Trump atacou as reportagens sobre o tema, afirmou que as autoridades estão identificando os responsáveis pelos vazamentos de informações e ameaçou pedir penas de prisão para quem chamou de “traidores”.

Em audiência no Senado realizada em julho, Hegseth evitou detalhar as conversas mantidas com Trump sobre a guerra, mas reconheceu a necessidade de reforçar o orçamento militar. Ao lado de Feinberg e do chefe do Estado-Maior Conjunto, general Dan Caine, o secretário solicitou ao Congresso um aporte adicional de US$ 67 bilhões para cobrir os custos da campanha militar e recompor os arsenais americanos.

O pacote ainda enfrenta resistência no Congresso.

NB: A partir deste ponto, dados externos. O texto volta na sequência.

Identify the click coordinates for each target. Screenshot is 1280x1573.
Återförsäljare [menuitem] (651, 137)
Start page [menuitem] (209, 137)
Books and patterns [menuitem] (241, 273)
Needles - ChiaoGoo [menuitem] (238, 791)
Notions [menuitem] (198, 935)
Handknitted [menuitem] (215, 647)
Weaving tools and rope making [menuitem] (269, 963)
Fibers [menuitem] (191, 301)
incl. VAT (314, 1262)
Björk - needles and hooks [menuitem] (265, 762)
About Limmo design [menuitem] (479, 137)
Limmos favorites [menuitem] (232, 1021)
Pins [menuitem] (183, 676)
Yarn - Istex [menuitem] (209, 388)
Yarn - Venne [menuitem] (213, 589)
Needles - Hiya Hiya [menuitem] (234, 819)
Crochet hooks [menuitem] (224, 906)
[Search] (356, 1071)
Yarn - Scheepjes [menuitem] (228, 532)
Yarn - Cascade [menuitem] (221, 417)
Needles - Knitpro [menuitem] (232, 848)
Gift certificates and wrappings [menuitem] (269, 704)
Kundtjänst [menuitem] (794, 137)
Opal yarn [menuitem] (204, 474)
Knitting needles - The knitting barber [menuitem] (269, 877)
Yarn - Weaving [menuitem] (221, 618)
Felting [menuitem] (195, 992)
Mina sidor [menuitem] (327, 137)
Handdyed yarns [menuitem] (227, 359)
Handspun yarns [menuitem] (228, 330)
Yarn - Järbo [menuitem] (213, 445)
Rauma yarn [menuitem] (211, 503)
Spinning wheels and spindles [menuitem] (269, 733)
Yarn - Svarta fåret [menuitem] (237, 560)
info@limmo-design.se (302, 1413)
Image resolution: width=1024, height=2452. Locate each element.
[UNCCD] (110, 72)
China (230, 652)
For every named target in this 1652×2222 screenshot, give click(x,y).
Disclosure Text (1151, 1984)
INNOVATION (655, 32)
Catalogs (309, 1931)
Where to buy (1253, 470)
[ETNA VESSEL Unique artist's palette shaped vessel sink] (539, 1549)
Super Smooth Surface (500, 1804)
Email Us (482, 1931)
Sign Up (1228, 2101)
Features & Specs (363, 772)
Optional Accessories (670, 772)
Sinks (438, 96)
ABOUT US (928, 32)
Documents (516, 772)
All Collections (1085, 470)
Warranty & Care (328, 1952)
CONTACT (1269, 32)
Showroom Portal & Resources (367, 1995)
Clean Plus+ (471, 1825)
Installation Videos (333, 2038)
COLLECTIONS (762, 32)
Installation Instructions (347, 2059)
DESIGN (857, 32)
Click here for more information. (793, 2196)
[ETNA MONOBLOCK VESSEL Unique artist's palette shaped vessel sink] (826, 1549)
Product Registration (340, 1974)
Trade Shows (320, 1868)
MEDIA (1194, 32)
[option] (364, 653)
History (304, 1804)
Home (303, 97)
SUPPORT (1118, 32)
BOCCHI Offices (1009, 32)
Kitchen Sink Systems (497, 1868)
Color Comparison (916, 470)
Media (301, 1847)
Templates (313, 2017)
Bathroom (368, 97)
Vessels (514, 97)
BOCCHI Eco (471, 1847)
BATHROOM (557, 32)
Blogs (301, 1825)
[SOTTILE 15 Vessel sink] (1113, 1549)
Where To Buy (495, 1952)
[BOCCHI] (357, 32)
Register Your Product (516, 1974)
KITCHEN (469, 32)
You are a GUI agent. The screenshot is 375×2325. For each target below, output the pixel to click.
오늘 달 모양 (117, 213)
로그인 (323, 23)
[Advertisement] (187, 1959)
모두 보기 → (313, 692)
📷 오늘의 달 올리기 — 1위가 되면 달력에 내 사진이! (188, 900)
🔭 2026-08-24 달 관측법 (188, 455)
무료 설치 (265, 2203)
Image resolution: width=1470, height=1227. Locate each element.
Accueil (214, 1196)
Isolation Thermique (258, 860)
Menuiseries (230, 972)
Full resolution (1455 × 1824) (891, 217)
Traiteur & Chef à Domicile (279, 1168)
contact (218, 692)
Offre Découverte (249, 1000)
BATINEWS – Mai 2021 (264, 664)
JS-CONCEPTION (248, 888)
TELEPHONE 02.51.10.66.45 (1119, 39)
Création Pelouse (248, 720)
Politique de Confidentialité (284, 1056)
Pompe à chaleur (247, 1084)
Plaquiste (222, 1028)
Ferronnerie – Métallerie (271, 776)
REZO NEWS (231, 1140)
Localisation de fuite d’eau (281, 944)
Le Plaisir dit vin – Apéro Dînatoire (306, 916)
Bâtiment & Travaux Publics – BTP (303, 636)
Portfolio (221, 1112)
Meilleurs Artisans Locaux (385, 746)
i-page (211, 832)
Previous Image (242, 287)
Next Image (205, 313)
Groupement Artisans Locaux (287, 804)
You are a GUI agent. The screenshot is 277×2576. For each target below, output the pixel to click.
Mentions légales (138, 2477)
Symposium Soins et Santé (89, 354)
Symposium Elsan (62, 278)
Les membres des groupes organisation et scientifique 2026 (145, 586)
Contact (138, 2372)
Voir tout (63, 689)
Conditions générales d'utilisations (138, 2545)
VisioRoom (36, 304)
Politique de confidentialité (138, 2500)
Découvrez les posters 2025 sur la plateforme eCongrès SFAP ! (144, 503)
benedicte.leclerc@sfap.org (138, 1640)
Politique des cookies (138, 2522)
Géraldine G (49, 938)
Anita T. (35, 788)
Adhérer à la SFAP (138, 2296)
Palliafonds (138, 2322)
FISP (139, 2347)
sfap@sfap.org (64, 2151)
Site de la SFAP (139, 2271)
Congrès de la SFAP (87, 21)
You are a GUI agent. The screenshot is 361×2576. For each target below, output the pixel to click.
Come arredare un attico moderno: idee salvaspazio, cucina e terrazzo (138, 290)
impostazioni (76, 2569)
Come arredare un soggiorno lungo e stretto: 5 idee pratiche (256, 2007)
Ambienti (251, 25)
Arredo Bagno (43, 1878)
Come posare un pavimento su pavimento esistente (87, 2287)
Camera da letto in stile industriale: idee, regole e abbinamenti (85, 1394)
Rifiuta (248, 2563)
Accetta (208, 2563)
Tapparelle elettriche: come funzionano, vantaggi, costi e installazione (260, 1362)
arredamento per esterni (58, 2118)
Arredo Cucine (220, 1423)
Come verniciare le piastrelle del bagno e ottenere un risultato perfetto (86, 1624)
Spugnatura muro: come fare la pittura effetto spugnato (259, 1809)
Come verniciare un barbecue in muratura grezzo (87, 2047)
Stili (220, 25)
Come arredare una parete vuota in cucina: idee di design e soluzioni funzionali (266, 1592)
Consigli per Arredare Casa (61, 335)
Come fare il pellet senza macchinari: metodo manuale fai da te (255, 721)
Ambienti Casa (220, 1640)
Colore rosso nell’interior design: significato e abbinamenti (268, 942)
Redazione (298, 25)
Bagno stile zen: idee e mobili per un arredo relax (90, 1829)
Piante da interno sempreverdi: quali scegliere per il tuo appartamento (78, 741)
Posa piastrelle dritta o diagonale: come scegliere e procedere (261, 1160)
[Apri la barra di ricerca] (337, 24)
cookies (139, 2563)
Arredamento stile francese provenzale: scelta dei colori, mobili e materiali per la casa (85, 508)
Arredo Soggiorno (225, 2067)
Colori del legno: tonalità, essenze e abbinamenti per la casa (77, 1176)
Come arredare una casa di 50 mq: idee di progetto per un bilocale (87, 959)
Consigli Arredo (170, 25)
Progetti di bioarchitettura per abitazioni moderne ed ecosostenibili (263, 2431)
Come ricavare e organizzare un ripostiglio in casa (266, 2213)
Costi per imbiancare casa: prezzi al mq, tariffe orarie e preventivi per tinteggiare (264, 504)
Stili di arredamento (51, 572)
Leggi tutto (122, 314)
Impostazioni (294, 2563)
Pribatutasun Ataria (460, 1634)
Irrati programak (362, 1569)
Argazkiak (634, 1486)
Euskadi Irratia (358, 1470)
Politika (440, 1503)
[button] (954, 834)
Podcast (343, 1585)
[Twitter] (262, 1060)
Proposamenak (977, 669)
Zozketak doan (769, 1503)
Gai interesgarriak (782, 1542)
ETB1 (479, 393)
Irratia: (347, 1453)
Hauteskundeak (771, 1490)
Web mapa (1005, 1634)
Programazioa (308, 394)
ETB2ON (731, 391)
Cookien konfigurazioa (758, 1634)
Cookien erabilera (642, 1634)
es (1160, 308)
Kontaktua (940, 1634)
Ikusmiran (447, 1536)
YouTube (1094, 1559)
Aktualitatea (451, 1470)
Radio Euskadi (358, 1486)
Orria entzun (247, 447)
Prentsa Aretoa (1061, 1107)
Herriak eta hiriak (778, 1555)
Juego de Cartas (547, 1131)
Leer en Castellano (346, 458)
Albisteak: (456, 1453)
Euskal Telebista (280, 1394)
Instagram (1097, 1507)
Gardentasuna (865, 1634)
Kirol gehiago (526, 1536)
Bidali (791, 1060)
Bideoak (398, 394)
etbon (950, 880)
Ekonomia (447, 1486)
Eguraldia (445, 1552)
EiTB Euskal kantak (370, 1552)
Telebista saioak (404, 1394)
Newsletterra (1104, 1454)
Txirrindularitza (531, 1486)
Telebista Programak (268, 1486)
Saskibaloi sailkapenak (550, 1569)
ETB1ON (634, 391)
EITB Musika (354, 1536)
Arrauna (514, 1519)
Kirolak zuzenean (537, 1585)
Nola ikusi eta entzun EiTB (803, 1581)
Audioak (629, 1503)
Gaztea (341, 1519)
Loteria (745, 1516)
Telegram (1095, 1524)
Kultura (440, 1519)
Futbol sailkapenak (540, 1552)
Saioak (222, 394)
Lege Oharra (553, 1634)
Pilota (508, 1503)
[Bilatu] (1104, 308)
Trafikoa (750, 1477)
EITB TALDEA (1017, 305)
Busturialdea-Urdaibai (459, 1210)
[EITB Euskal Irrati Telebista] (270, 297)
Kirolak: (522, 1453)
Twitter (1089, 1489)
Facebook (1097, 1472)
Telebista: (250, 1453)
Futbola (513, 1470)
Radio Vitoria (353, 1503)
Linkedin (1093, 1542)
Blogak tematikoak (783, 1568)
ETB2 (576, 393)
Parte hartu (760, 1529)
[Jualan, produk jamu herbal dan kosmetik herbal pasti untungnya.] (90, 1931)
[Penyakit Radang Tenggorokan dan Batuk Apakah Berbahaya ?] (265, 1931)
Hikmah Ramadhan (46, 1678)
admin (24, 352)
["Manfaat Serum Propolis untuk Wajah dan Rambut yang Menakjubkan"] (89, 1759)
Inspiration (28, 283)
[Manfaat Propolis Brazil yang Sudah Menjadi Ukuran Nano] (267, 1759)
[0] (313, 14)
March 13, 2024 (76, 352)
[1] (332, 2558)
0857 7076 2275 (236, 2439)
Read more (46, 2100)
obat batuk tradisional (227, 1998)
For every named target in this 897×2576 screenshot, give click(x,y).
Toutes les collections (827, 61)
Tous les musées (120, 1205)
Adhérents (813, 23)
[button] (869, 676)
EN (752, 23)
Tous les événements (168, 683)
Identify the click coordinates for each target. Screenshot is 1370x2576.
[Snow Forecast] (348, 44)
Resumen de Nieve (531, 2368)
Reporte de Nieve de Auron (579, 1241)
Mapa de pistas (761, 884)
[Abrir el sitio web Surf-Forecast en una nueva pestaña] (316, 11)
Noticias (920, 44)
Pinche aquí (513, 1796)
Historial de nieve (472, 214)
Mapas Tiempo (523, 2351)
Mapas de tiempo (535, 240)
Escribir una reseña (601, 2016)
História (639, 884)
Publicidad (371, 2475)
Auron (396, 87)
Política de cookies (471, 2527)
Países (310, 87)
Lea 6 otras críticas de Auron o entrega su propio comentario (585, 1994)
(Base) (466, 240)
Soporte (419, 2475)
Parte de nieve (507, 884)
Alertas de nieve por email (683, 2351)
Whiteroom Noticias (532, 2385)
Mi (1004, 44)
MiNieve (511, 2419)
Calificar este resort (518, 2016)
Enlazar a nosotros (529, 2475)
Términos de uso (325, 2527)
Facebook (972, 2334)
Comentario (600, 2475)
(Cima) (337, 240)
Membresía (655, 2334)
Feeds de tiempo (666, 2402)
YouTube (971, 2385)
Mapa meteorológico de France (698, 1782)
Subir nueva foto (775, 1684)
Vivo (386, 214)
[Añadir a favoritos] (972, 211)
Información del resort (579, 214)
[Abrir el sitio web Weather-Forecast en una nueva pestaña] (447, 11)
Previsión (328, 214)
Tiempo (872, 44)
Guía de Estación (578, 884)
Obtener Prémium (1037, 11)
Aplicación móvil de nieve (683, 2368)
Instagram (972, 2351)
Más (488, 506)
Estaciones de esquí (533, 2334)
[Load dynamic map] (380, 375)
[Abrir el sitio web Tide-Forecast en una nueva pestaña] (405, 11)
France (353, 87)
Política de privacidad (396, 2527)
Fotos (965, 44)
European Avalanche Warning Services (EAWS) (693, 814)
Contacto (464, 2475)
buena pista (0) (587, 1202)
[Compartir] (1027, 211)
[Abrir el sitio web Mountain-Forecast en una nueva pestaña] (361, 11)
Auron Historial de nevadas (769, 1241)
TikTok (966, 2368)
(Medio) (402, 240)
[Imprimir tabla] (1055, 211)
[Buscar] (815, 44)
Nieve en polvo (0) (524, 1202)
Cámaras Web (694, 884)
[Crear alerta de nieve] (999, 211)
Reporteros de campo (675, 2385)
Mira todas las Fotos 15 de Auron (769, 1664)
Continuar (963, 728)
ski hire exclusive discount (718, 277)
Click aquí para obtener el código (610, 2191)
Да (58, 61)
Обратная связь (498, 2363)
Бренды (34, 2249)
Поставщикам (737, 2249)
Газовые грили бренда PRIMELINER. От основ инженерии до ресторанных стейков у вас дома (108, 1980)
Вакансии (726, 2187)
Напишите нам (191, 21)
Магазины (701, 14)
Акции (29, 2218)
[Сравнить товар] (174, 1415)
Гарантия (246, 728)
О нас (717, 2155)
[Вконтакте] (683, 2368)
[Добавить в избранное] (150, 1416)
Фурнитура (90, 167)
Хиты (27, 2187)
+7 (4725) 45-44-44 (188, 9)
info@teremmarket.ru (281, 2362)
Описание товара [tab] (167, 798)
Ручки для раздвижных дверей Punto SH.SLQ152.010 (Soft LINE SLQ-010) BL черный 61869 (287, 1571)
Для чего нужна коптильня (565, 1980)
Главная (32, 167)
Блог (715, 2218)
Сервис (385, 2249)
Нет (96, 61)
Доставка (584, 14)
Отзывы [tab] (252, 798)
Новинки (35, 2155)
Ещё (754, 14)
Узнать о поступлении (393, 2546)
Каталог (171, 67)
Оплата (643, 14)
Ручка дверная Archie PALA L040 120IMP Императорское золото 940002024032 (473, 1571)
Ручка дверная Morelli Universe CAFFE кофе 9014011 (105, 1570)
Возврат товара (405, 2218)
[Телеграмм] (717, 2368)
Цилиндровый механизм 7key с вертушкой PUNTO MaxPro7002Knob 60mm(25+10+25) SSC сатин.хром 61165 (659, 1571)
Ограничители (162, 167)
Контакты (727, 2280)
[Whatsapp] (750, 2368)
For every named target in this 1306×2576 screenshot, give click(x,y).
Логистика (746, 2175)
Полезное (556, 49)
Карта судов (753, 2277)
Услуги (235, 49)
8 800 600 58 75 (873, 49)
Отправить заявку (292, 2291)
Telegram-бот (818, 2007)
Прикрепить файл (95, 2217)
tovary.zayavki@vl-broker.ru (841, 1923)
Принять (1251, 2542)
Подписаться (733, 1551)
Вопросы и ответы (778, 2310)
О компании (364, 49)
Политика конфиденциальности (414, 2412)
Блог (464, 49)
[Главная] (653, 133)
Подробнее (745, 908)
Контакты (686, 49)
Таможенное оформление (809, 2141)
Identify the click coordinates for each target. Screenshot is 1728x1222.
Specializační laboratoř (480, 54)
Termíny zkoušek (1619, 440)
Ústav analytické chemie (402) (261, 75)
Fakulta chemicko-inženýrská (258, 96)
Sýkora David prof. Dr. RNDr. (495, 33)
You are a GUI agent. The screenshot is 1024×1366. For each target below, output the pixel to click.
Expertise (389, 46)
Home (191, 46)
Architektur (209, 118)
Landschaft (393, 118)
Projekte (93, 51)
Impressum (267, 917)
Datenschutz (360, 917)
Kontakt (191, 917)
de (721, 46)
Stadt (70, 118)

A proposta integra um orçamento de defesa de US$ 1,5 trilhão para o próximo ano fiscal, considerado recorde, mas permanece travada diante da falta de acordo entre republicanos e democratas sobre os níveis de gastos.

A reportagem também relembra que as pressões sobre Hegseth se intensificaram após o episódio conhecido como “Signalgate”, quando o secretário compartilhou informações confidenciais em um grupo de mensagens que incluía um jornalista. Apesar das especulações sobre sua permanência no cargo, Trump continuou manifestando apoio público ao chefe do Pentágono.

Nos bastidores, fontes ouvidas pelo WP afirmam que o prolongamento da guerra, o elevado consumo de munições e o impasse em torno do Estreito de Ormuz têm desgastado a confiança do presidente em Hegseth. Ainda assim, o Pentágono sustenta que o secretário permanecerá à frente da pasta e seguirá trabalhando para recompor a capacidade militar dos Estados Unidos.

Especialistas consultados pelo jornal avaliam que a recuperação dos estoques dependerá não apenas da aprovação de novos recursos pelo Congresso, mas também da capacidade da indústria de defesa de ampliar a produção. Mesmo com novos contratos, a expectativa é de que a reposição completa das munições leve vários anos.